What to work on
The listing that follows is to be repeated exactly.
===
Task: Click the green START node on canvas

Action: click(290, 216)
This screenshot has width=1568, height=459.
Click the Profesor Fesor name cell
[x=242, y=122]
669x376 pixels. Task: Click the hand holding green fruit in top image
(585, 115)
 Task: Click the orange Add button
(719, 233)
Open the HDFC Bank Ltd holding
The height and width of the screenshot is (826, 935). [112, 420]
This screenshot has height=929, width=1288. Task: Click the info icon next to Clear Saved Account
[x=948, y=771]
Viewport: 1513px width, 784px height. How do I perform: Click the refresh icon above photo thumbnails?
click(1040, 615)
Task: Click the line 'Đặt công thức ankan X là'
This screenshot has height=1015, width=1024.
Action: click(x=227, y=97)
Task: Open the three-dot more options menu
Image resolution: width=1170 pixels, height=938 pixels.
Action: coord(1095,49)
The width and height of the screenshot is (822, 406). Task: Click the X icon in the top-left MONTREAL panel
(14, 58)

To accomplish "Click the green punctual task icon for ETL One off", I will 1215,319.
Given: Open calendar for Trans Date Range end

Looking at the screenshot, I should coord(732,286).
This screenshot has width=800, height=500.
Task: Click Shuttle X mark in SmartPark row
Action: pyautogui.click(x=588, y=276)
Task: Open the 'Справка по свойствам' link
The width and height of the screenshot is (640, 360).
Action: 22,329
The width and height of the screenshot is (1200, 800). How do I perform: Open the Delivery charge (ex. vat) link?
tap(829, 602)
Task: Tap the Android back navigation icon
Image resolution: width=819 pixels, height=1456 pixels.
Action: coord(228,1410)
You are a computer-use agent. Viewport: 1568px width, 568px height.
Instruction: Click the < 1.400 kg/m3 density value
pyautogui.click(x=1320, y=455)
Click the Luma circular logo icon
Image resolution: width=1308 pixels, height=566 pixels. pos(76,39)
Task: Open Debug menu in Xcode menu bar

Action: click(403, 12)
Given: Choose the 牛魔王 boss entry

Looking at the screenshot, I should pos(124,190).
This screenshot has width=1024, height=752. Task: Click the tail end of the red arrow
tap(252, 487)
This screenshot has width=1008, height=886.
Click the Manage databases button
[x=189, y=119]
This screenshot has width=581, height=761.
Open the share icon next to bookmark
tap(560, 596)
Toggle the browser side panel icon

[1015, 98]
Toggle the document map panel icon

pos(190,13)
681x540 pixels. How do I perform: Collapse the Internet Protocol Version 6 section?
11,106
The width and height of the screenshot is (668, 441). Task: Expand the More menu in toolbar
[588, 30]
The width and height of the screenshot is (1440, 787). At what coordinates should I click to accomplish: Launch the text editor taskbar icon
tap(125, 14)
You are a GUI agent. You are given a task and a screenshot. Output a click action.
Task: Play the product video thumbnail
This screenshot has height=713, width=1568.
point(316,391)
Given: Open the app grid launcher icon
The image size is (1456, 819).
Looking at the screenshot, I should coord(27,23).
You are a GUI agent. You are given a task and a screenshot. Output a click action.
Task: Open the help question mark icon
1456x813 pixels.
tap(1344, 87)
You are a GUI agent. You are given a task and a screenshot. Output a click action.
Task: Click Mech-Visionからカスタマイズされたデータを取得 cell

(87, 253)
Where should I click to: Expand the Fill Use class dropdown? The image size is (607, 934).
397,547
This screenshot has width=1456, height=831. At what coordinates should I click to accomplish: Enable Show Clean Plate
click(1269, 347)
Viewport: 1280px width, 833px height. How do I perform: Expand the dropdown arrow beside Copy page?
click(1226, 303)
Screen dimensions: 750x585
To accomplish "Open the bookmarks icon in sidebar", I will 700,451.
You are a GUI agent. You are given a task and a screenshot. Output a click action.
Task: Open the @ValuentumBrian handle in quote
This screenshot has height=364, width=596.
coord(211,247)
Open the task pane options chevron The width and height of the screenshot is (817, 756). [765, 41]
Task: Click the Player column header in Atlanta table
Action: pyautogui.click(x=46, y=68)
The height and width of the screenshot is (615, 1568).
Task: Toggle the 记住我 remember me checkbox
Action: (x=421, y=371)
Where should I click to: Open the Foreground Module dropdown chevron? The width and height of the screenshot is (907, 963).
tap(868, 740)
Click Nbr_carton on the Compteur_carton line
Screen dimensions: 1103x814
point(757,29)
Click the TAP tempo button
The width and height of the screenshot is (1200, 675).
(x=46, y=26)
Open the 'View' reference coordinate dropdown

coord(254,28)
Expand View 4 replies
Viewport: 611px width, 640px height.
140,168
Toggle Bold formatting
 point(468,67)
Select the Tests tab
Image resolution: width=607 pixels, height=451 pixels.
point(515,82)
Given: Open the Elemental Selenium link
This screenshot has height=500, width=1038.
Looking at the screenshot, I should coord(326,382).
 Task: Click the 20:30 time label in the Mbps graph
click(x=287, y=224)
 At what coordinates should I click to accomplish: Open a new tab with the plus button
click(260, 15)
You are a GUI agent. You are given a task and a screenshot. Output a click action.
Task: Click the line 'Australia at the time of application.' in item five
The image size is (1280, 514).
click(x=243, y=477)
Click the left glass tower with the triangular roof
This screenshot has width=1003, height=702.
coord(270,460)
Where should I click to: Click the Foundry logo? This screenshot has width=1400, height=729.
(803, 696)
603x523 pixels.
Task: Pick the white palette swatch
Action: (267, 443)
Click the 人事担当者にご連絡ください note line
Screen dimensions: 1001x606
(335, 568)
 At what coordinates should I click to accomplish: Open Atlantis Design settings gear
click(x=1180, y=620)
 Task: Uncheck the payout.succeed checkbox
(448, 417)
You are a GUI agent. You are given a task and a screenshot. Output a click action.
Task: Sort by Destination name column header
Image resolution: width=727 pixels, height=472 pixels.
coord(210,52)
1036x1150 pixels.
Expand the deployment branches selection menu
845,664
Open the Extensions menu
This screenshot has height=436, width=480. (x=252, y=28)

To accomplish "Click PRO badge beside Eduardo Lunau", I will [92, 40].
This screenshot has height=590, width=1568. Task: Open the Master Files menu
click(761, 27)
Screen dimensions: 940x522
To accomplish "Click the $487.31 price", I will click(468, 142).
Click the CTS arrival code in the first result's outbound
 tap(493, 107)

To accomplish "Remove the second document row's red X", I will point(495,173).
===
Exercise result
Task: Click the green START node on canvas

Action: click(290, 216)
This screenshot has width=1568, height=459.
Click the Profesor Fesor name cell
[x=242, y=122]
669x376 pixels. Task: Click the hand holding green fruit in top image
(585, 115)
 Task: Click the orange Add button
(719, 233)
Open the HDFC Bank Ltd holding
The height and width of the screenshot is (826, 935). [112, 420]
This screenshot has height=929, width=1288. Task: Click the info icon next to Clear Saved Account
[x=948, y=771]
Viewport: 1513px width, 784px height. How do I perform: Click the refresh icon above photo thumbnails?
click(1040, 615)
Task: Click the line 'Đặt công thức ankan X là'
This screenshot has height=1015, width=1024.
Action: click(x=227, y=97)
Task: Open the three-dot more options menu
Image resolution: width=1170 pixels, height=938 pixels.
Action: coord(1095,49)
The width and height of the screenshot is (822, 406). Task: Click the X icon in the top-left MONTREAL panel
(14, 58)

To accomplish "Click the green punctual task icon for ETL One off", I will 1215,319.
Given: Open calendar for Trans Date Range end

Looking at the screenshot, I should coord(732,286).
This screenshot has width=800, height=500.
Task: Click Shuttle X mark in SmartPark row
Action: pyautogui.click(x=588, y=276)
Task: Open the 'Справка по свойствам' link
The width and height of the screenshot is (640, 360).
Action: 22,329
The width and height of the screenshot is (1200, 800). How do I perform: Open the Delivery charge (ex. vat) link?
tap(829, 602)
Task: Tap the Android back navigation icon
Image resolution: width=819 pixels, height=1456 pixels.
Action: coord(228,1410)
You are a computer-use agent. Viewport: 1568px width, 568px height.
Instruction: Click the < 1.400 kg/m3 density value
pyautogui.click(x=1320, y=455)
Click the Luma circular logo icon
Image resolution: width=1308 pixels, height=566 pixels. pos(76,39)
Task: Open Debug menu in Xcode menu bar

Action: click(403, 12)
Given: Choose the 牛魔王 boss entry

Looking at the screenshot, I should pos(124,190).
This screenshot has width=1024, height=752. Task: Click the tail end of the red arrow
tap(252, 487)
This screenshot has width=1008, height=886.
Click the Manage databases button
[x=189, y=119]
This screenshot has width=581, height=761.
Open the share icon next to bookmark
tap(560, 596)
Toggle the browser side panel icon

[1015, 98]
Toggle the document map panel icon

pos(190,13)
681x540 pixels. How do I perform: Collapse the Internet Protocol Version 6 section?
11,106
The width and height of the screenshot is (668, 441). Task: Expand the More menu in toolbar
[588, 30]
The width and height of the screenshot is (1440, 787). At what coordinates should I click to accomplish: Launch the text editor taskbar icon
tap(125, 14)
You are a GUI agent. You are given a task and a screenshot. Output a click action.
Task: Play the product video thumbnail
This screenshot has height=713, width=1568.
point(316,391)
Given: Open the app grid launcher icon
The image size is (1456, 819).
Looking at the screenshot, I should coord(27,23).
You are a GUI agent. You are given a task and a screenshot. Output a click action.
Task: Open the help question mark icon
1456x813 pixels.
tap(1344, 87)
You are a GUI agent. You are given a task and a screenshot. Output a click action.
Task: Click Mech-Visionからカスタマイズされたデータを取得 cell

(87, 253)
Where should I click to: Expand the Fill Use class dropdown? The image size is (607, 934).
397,547
This screenshot has width=1456, height=831. At what coordinates should I click to accomplish: Enable Show Clean Plate
click(1269, 347)
Viewport: 1280px width, 833px height. How do I perform: Expand the dropdown arrow beside Copy page?
click(1226, 303)
Screen dimensions: 750x585
To accomplish "Open the bookmarks icon in sidebar", I will 700,451.
You are a GUI agent. You are given a task and a screenshot. Output a click action.
Task: Open the @ValuentumBrian handle in quote
This screenshot has height=364, width=596.
coord(211,247)
Open the task pane options chevron The width and height of the screenshot is (817, 756). [765, 41]
Task: Click the Player column header in Atlanta table
Action: pyautogui.click(x=46, y=68)
The height and width of the screenshot is (615, 1568).
Task: Toggle the 记住我 remember me checkbox
Action: (x=421, y=371)
Where should I click to: Open the Foreground Module dropdown chevron? The width and height of the screenshot is (907, 963).
tap(868, 740)
Click Nbr_carton on the Compteur_carton line
Screen dimensions: 1103x814
point(757,29)
Click the TAP tempo button
The width and height of the screenshot is (1200, 675).
(x=46, y=26)
Open the 'View' reference coordinate dropdown

coord(254,28)
Expand View 4 replies
Viewport: 611px width, 640px height.
140,168
Toggle Bold formatting
 point(468,67)
Select the Tests tab
Image resolution: width=607 pixels, height=451 pixels.
point(515,82)
Given: Open the Elemental Selenium link
This screenshot has height=500, width=1038.
Looking at the screenshot, I should coord(326,382).
 Task: Click the 20:30 time label in the Mbps graph
click(x=287, y=224)
 At what coordinates should I click to accomplish: Open a new tab with the plus button
click(260, 15)
You are a GUI agent. You are given a task and a screenshot. Output a click action.
Task: Click the line 'Australia at the time of application.' in item five
The image size is (1280, 514).
click(x=243, y=477)
Click the left glass tower with the triangular roof
This screenshot has width=1003, height=702.
coord(270,460)
Where should I click to: Click the Foundry logo? This screenshot has width=1400, height=729.
(803, 696)
603x523 pixels.
Task: Pick the white palette swatch
Action: (267, 443)
Click the 人事担当者にご連絡ください note line
Screen dimensions: 1001x606
(335, 568)
 At what coordinates should I click to accomplish: Open Atlantis Design settings gear
click(x=1180, y=620)
 Task: Uncheck the payout.succeed checkbox
(448, 417)
You are a GUI agent. You are given a task and a screenshot. Output a click action.
Task: Sort by Destination name column header
Image resolution: width=727 pixels, height=472 pixels.
coord(210,52)
1036x1150 pixels.
Expand the deployment branches selection menu
845,664
Open the Extensions menu
This screenshot has height=436, width=480. (x=252, y=28)

To accomplish "Click PRO badge beside Eduardo Lunau", I will [92, 40].
This screenshot has height=590, width=1568. Task: Open the Master Files menu
click(761, 27)
Screen dimensions: 940x522
To accomplish "Click the $487.31 price", I will click(468, 142).
Click the CTS arrival code in the first result's outbound
 tap(493, 107)

To accomplish "Remove the second document row's red X", I will point(495,173).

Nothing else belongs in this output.